## Supplied material:
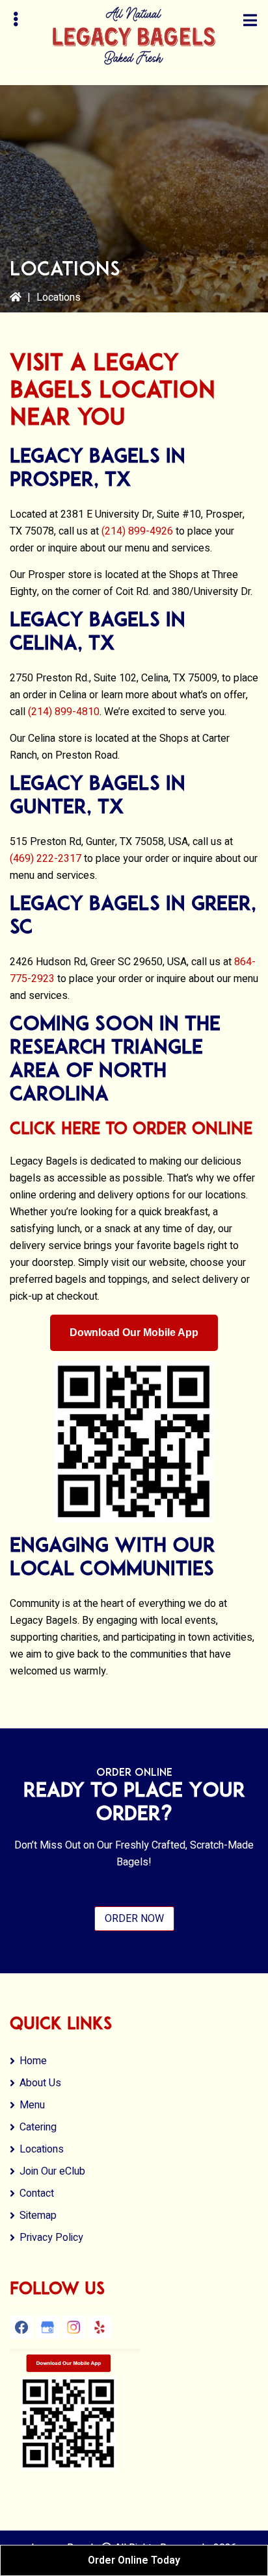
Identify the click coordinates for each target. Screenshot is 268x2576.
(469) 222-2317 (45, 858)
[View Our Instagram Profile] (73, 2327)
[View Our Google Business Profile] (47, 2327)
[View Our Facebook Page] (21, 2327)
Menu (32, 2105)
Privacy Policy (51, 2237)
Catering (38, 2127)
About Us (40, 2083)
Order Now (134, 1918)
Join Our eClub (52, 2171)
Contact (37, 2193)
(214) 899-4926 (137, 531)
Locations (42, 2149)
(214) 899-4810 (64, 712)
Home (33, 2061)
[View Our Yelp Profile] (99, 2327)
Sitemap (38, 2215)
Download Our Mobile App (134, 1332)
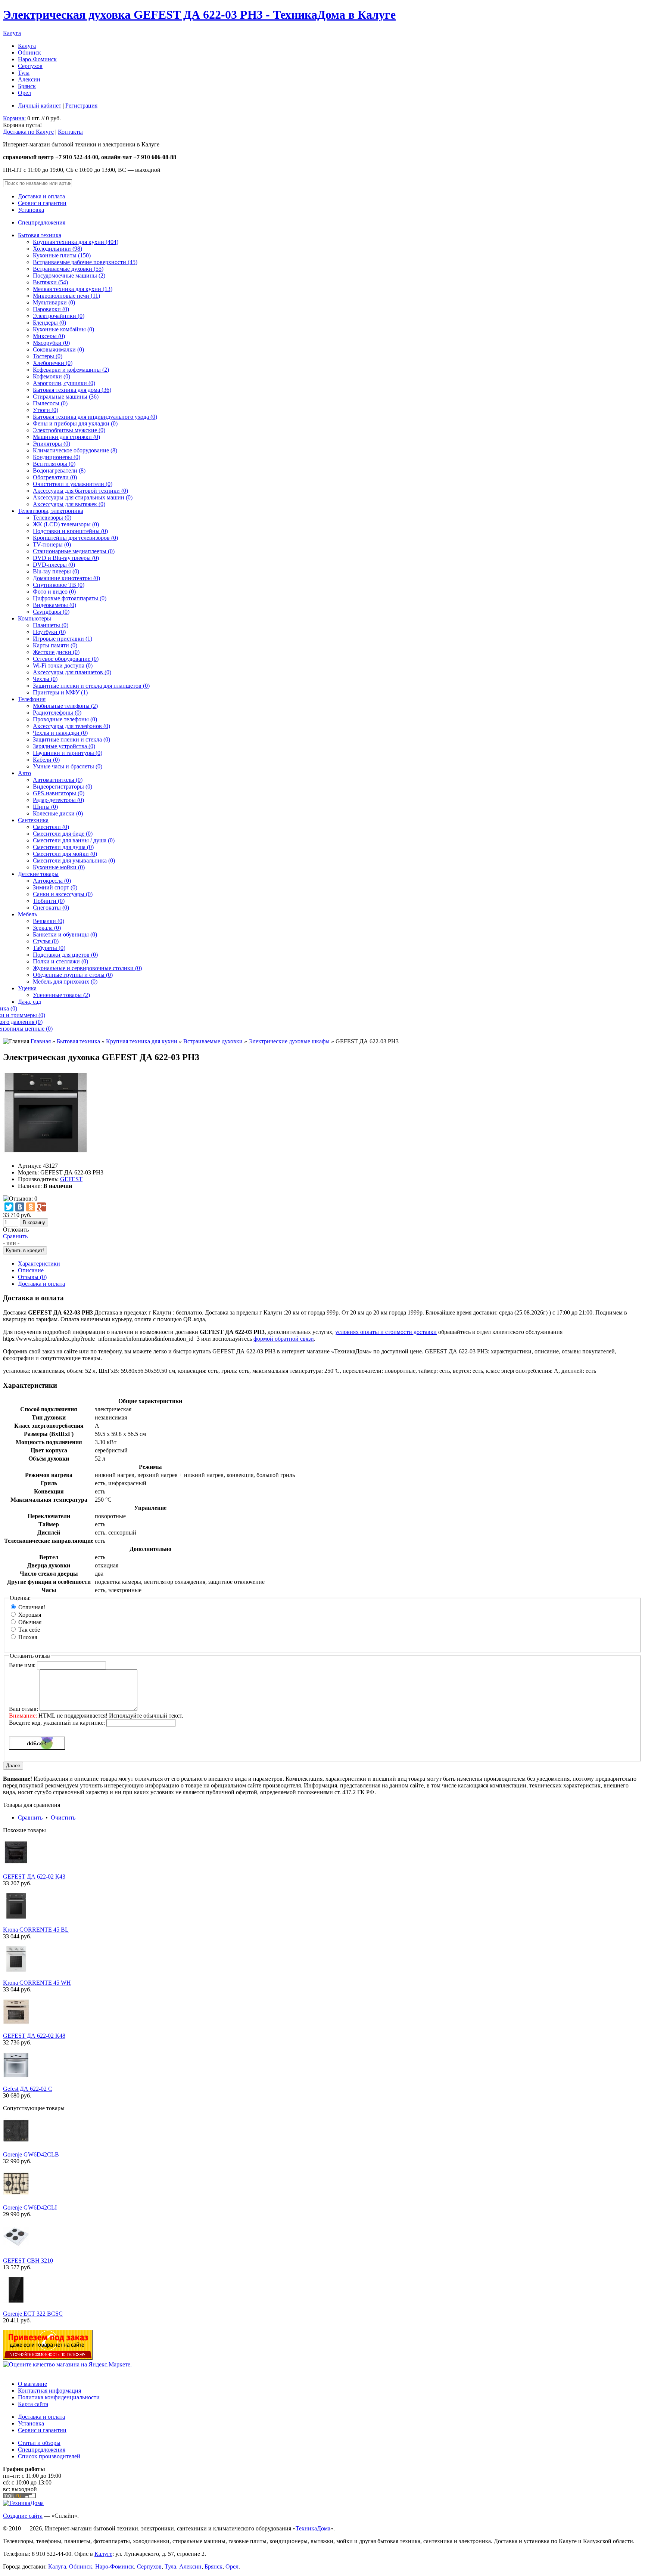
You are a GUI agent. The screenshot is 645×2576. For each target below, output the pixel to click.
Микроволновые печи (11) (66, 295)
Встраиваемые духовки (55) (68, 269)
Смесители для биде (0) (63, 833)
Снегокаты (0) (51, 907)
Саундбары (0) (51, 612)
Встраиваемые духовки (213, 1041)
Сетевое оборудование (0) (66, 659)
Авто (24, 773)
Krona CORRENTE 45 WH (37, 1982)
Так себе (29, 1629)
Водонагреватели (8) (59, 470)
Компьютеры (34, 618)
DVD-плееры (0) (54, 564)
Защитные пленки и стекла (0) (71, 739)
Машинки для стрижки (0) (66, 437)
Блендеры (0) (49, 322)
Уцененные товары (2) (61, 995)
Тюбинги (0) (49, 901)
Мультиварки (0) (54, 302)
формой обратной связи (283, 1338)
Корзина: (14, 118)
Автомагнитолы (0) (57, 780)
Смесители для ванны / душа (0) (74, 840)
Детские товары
--
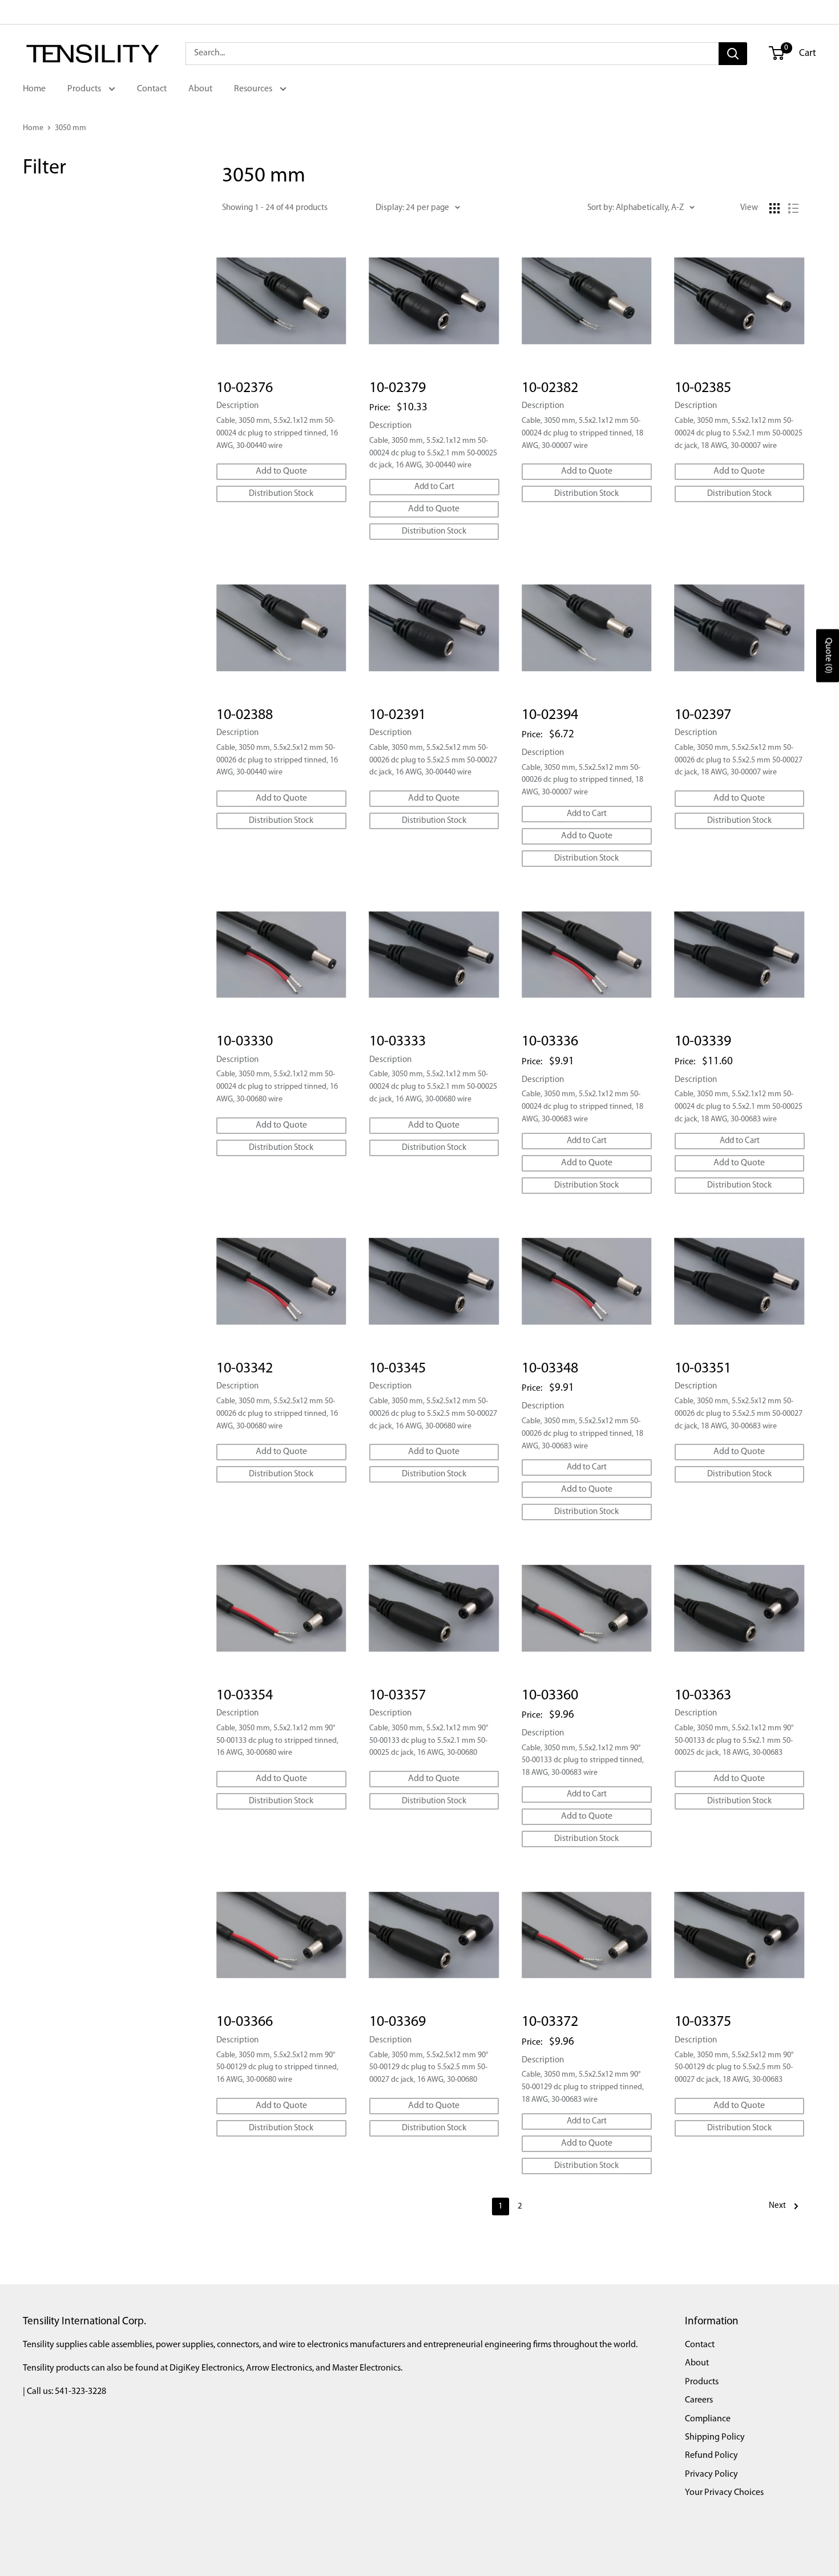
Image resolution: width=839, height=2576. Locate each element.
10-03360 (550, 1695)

## Work to complete:
In the entries above, find the line with "Уцененные товары (2) (61, 995)" and the line with "Детские товары", then restate word for word both of them and every line between, with nothing more.

## Reply to the exercise:
Уцененные товары (2) (61, 995)
Тюбинги (0) (49, 901)
Мультиварки (0) (54, 302)
формой обратной связи (283, 1338)
Корзина: (14, 118)
Автомагнитолы (0) (57, 780)
Смесители для ванны / душа (0) (74, 840)
Детские товары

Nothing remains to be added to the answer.